**Stated problem 1:**
Name every foreign country that the article below gives as a place where Turkmen people traveled or studied.

Few people in Turkmenistan dare to speak about the pressure the government puts upon those suspected of Islamist leanings.
But Merdan, who gives only his first name, wants to be heard. He claims his family was subjected to threats when he began studying for a master's degree in Islamic studies two years ago in Saudi Arabia.
"Once I left Turkmenistan, [the authorities] came to my father, telling him 'bring your son back' and putting my relatives under pressure, such as calling them in for questioning," he says. "That's what we went through."
He told RFE/RL's Turkmen Service that in the end he decided not to go back to Turkmenistan and is now seeking UN refugee status. The reason: to avoid the imprisonment that he says his brother suffered upon returning home from studying in Saudi Arabia in 2009.
Merdan's experiences and the jailing of his brother cannot be independently confirmed. But others going abroad have also reportedly suffered various degrees of harassment.
Maysa, who would not give her last name, tells the story of a Turkmen friend of hers returned from Turkey last summer with a body-covering coat that observant Turkish women wear for modesty packed in her bag.
"I have a friend who used to cover herself [while in Turkey]," she says. "When she returned to Turkmenistan last summer her baggage was searched at the airport. In Turkey, women wear a dress with long sleeves and a hem below the knees. This girl was bringing her dress and when [the customs officials] found it they shouted at her, asking, 'What is this, whose is it, and why did you bring it?' This girl was frightened and responded that it was a gift to her mother from one of her friends."
Religious Objects Seized
Forum 18, a Norwegian human rights organization that promotes religious freedom, says it has received similar reports of Turkmen travelers having religious objects confiscated when they return home.
Religious inscriptions in Arabic have been confiscated from some people returning from Azerbaijan and prayer rugs have been taken from some returning from Iran.
Such stories could offer a peek into the tough methods the Turkmen government employs to insulate its own traditionally moderate Muslim population from stricter forms of Islam.
The U.S. State Department's International Religious Freedom Report for 2012 says that the government "officially bans only extremist groups that advocate violence, but categorizes Muslim groups advocating a stricter interpretation of Islamic religious doctrine as 'extremist.'"
So far, the isolationist strategy may have helped to preserve Turkmenistan as the only country in Central Asia free of visible problems with Islamic militancy. But the punitive approach risks building resentment, and possibly creates more fertile ground for radicalism in the future.
"If the government is not, in fact, sifting out people who are genuinely dangerous and a threat to society as a whole and is just putting them in together with people who peacefully want to practice their faith outside state-controlled structures, then this is perhaps creating the risk of future problems from people who take against the government just because of that," says Felix Corley of Forum 18.

**Material:**
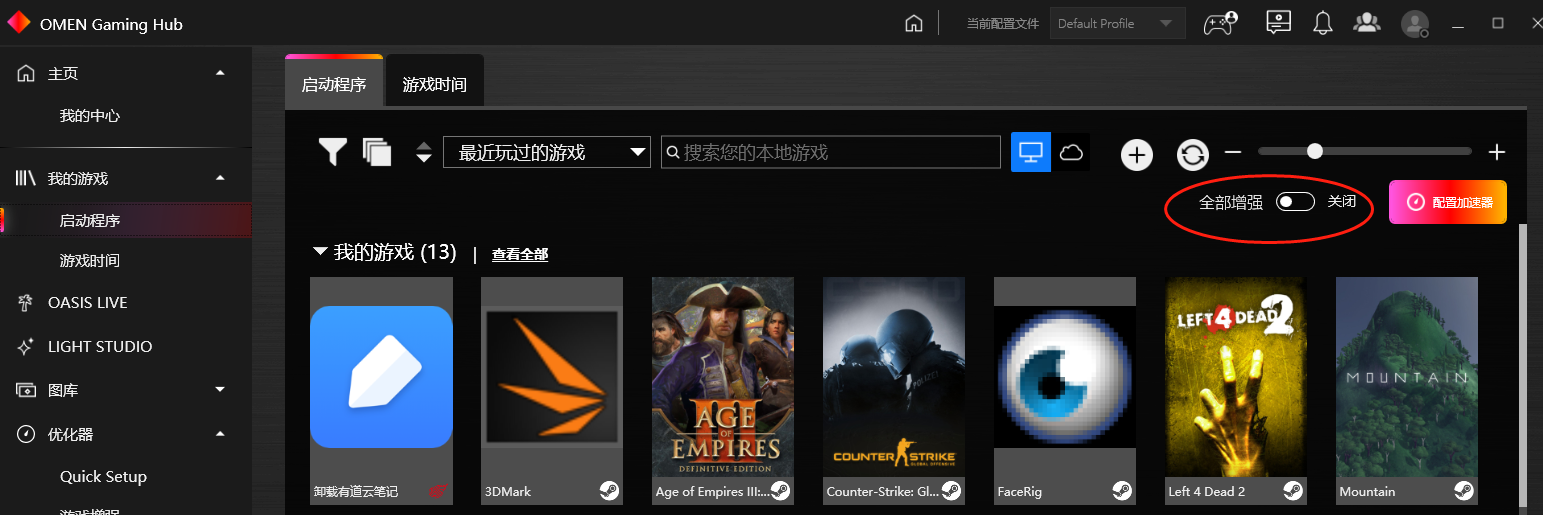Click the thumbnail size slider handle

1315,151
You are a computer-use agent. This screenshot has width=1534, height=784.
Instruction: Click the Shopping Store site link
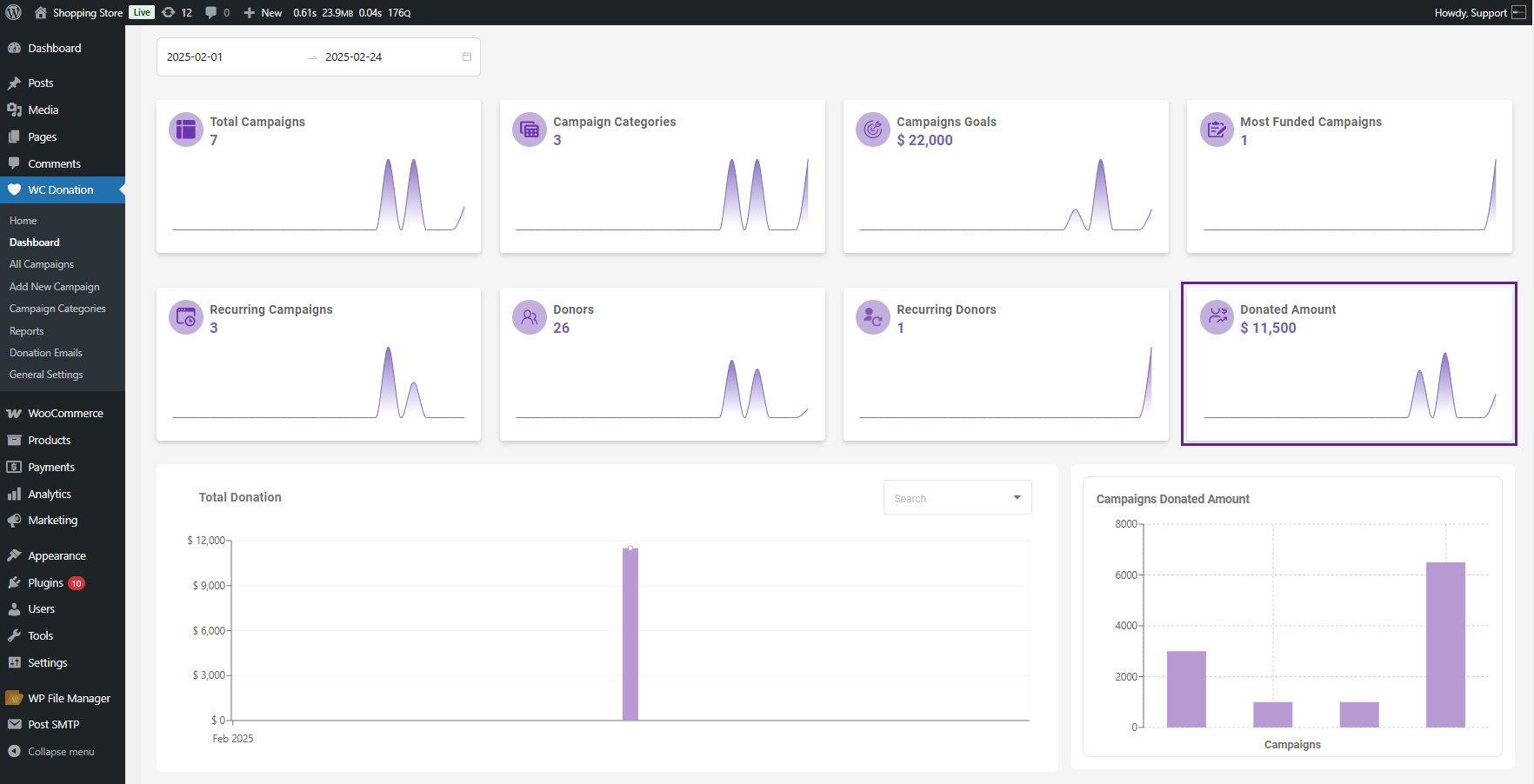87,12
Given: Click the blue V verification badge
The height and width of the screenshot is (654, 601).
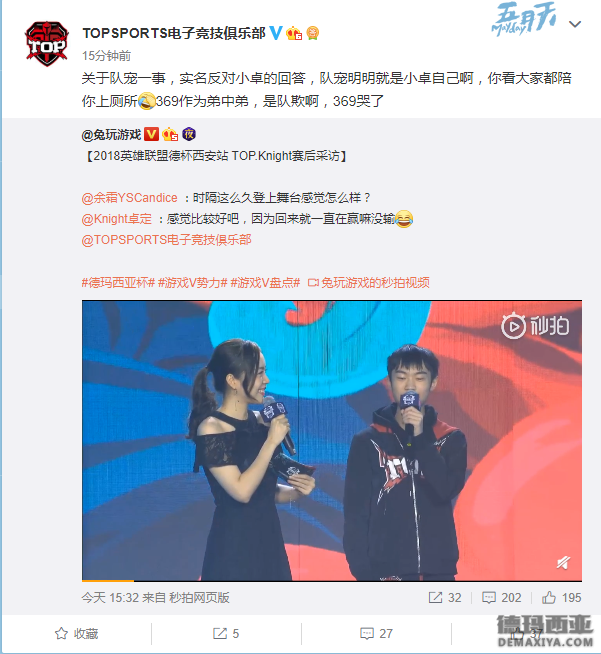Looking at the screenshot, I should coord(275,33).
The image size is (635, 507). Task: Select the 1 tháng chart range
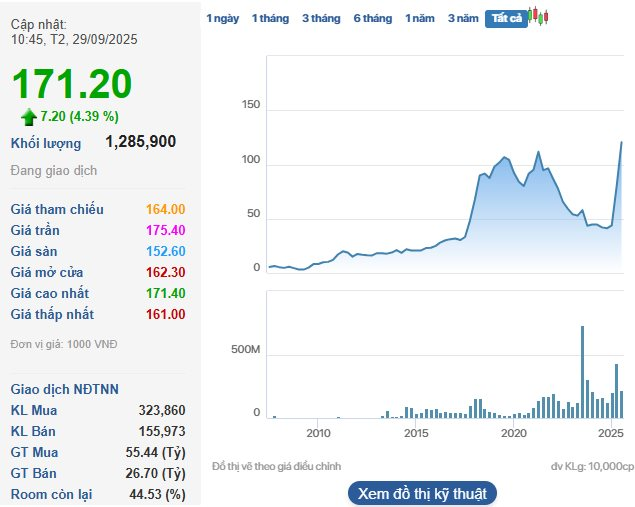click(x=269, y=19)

**Stated problem 2:**
Reproduce the stretch of the listing from the line containing "The image size" through the end of the listing, leaving out the pictures.

**Task response 1:**
Saudi Arabia, Turkey, Azerbaijan, Iran

**Task response 2:**
The image size is (635, 507). Task: Select the 1 tháng chart range
click(x=269, y=19)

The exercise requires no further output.